On the basis of that material, the Tribunal decided not to change its original judgment. It then made an award of costs of £2,852.35.
The submissions.
"(2) It may be a factor that the application may have a remedy against his solicitors, but we are entirely satisfied that this is not a determinative factor, and indeed if anything is very low down the pecking order. Mr Reece again in his very able submissions has drawn our attention to a number of authorities relating to situations where originating applications are out of time; and where the reason for the delay and the issue of reasonable practicability in terms of complying with the time limit revolves around negligence by the solicitor. Those cases include: Capital Foods Retail Ltd v Corrigan [1993] IRLR 430, Dedman v British Building Ltd [1973] IRLR 379, Digital Equipment (Scotland) Ltd v McClymont (unreported, EAT 23 July 1997 EAT/311/97) and Camden & Islington v Serck Services (unreported EAT 15 November 1984, EAT/902/83) was directly relevant.
However, in all those cases, a statutory time limit had a very narrow exception of reasonable practicability, and in order for a party to bring himself/herself within it, it was necessary to show an absence of fault by the relevant solicitor, because, almost by definition, if it could reasonably have been done had the solicitor not been negligent, then it was reasonably practicable to do it.
However, we are not facing here, in relation to a review where all that is required is an explanation as to the absence of the party, a situation in which it needs to be proved that there was no fault, and therefore, to that extent, the authorities to which Mr Reece has drawn our attention do not assist.

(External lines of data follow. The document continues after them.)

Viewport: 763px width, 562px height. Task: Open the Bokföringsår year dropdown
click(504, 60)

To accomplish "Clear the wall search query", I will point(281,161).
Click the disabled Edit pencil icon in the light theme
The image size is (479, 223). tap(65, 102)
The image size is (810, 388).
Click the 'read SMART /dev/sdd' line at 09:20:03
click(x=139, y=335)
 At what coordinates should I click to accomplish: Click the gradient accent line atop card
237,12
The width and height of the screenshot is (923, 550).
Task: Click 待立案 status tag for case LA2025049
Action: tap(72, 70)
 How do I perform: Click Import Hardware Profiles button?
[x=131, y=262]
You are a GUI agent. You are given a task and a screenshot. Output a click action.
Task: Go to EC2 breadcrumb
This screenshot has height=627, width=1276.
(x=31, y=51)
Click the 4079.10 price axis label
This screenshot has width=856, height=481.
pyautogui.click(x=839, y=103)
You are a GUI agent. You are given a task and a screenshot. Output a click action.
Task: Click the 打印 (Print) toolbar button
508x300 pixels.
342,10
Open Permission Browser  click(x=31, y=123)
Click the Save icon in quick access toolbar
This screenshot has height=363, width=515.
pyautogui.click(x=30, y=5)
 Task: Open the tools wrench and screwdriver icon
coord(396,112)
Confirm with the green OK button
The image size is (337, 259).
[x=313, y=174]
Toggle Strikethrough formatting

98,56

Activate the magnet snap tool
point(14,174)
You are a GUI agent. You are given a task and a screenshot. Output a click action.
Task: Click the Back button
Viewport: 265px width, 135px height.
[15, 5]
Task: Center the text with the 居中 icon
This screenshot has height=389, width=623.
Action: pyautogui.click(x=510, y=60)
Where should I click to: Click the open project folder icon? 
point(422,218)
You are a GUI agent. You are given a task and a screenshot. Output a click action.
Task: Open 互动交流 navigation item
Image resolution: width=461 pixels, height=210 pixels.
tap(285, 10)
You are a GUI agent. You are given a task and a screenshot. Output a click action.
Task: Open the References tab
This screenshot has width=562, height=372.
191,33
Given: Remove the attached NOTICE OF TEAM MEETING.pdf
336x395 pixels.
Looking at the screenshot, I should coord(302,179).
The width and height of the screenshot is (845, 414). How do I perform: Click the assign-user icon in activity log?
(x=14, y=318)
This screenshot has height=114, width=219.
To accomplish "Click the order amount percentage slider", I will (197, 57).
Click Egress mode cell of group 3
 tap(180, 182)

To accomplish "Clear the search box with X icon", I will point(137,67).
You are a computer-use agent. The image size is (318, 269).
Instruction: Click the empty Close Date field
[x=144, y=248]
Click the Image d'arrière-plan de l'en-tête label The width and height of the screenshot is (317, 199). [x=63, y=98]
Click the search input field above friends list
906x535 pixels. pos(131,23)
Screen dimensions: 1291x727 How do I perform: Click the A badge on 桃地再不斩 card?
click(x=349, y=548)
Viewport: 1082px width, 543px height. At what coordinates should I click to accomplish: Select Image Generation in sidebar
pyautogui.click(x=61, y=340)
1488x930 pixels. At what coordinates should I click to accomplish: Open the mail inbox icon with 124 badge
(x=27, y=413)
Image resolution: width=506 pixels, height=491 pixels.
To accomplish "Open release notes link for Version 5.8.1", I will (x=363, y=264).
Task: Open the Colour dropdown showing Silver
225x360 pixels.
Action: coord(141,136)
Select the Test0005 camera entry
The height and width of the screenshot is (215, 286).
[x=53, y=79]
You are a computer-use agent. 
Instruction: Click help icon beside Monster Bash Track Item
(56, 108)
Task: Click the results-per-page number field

To note that the applicant would have a remedy against his solicitors may be one thing but, as we have indicated, it does not appear to us to be a material factor. What in fact underlies this suggestion would be that an applicant who, it is obvious, must have been put in touch with Thompsons by his union, would be left without the assistance of those same solicitors to consider suing such solicitors for negligence, and although, of course, on the face of it, it is right to say that negligence would be largely proved, the issue would then arise as to what the quantum of his loss would be, and thereby, by satellite litigation, it would be necessary to prove himself against his old solicitors, in the usual way of a solicitor's negligence case, what his chances of success would have been had he been entitled to pursue his claim against the respondent; and that claim would have to be pursued in the High Court or County Court and not in an employment tribunal. it appears to us that that is much too extreme a factor to be determinative."